There isn’t a clear definition of the problem the organisation is trying to solve. DevOps adoption isn’t always tied to a goal or purpose of the organisation. However, sometimes and eventually, the organisation can define the problem they are trying to solve.
2. Wicked problems have no stopping rule
DevOps adoption is an on-going change for large organisations. There rarely is an end-state. There is a failure to recognise that this is on-going continuous change (‘We have transformed’).
3. Solutions to wicked problems are not true or false, but good or bad
Depending on the organisational context, approaches to DevOps adoption differ. What worked for Spotify might not work for a government organisation. However, it’s good enough and works in that context.
Finding a solution to one aspect of adopting DevOps can have repercussions elsewhere. For example, using the Public Cloud creates challenges in the organisation’s approach to governance. Employees find that they need to learn new skills and change their behaviour.
5. Every solution to a wicked problem is a “one-shot operation”; because there is no opportunity to learn by trial and error, every attempt counts significantly
The approach to DevOps adoption is unique to each organisation. I see organisations struggle when they blindly adopt an approach that worked somewhere else. Practitioners also fall into this trap of using a templated approach. The problem has to be solved within a limited timeframe to get a return on investment in DevOps. There is resistance to experimentation and making mistakes.
6. Wicked problems do not have an enumerable (or an exhaustively describable) set of potential solutions, nor is there a well-described set of permissible operations that may be incorporated into the plan
There is no single definitive playbook for DevOps adoption. However, there are specific solutions in the DevOps toolbox to each of the unique problems. The sequence of steps needed to apply the particular solutions in each organisation is unique.
7. Every wicked problem is essentially unique
Each organisation’s approach to adopting DevOps is unique. It’s not repeatable across organisations (it’s not even repeatable within departments inside the same org). The adoption approach has to be reformulated each time. It can’t be planned up-front.

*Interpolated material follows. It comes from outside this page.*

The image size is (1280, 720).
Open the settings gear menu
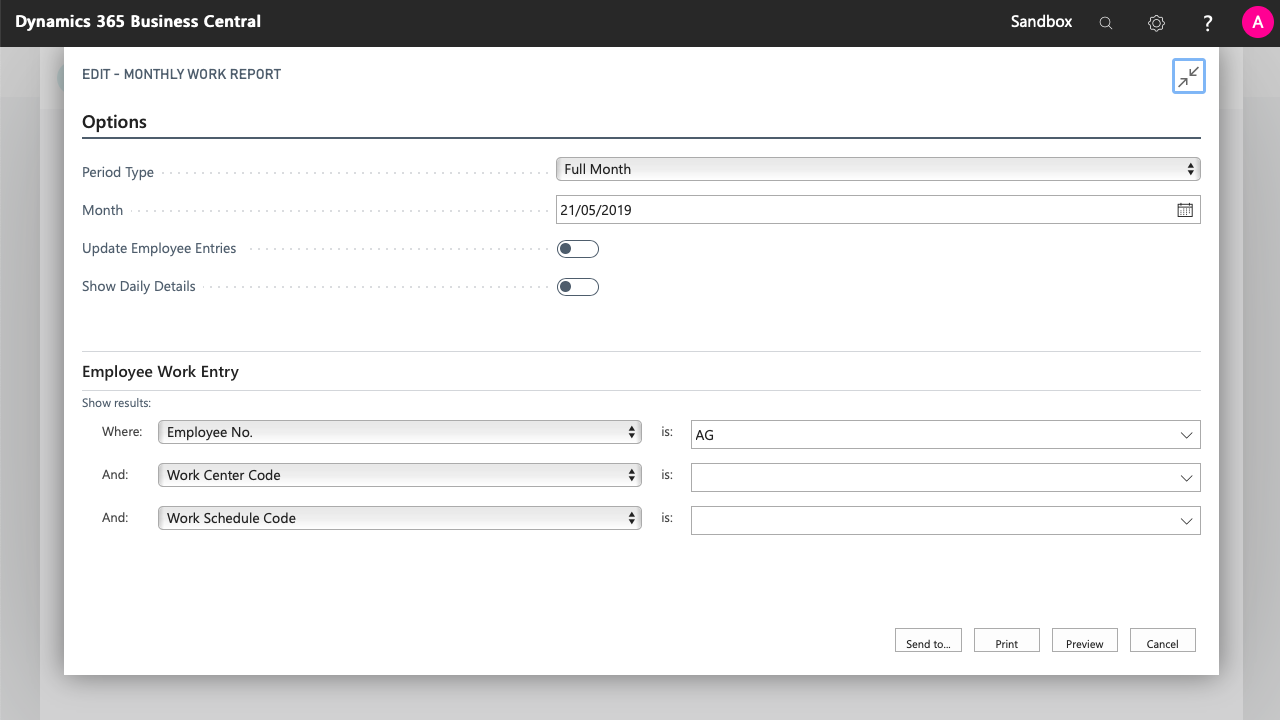pyautogui.click(x=1156, y=21)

8. Every wicked problem can be considered to be a symptom of another problem
The barriers to DevOps adoption are elsewhere. Recruitment, org structure, culture and lack of diversity, to name a few. The root causes lie outside of the immediate situation of adopting DevOps.
9. The existence of a discrepancy representing a wicked problem can be explained in numerous ways. The choice of explanation determines the nature of the problem’s resolution.
It’s a multi-faceted problem, and people will have various explanations for the problem. Some may not even see it as a problem, and it’s hard to get a single view of the problem.
10. The planner has no right to be wrong
DevOps adoption defies structured planning, yet organisations demand plans. The planner is held to account when ‘DevOps’ still hasn’t been adopted after 6 months. There is no linear path to DevOps adoption.
A paper by the Australian Public Service Commission looking at the public policy challenges to tackling wicked problems (Australian Public Service Commission, 2018) expands on Rittel and Webber’s list of features by adding.
Wicked problems involve changing behaviour. The solutions to many wicked problems involve changing the behaviour and/or gaining the commitment of individual citizens. The range of traditional levers used to influence citizen behaviour—legislation, fines, taxes, other sanctions—is often part of the solution, but these may not be sufficient. More innovative, personalised approaches are likely to be necessary to motivate individuals to actively cooperate in achieving sustained behavioural change.
DevOps adoption, at its core, requires individuals to change their behaviour. For example, developers need to learn how to write tests first and make time for learning. Project managers need to learn how to deal with uncertainty. Senior leadership needs to find out what incentives can be used to motivate individuals to cooperate in achieving sustained behavioural change. Organisations that have previously relied on hierarchy to function have to find new ways to work in a collaborative manner.
Why do I ask?
The reason I ask; Is DevOps adoption a ‘wicked problem’ in large organisations?
If the answer is yes, we must contextualise our approach to DevOps adoption in large organisations. We should also avoid misclassifying the problem as simple or ‘tame’.
Correctly identifying the problem is half the battle, allowing us to use creative and holistic approaches to engage with the situation. It helps to set realistic expectations of change and not go into it blindly with a 14 sprint plan.
References
Australian Public Service Commission (2018) Tackling wicked problems : A public policy perspective, . Australian Government. Available at: https://www.apsc.gov.au/tackling-wicked-problems-public-policy-perspective (Accessed: 21 December 2020).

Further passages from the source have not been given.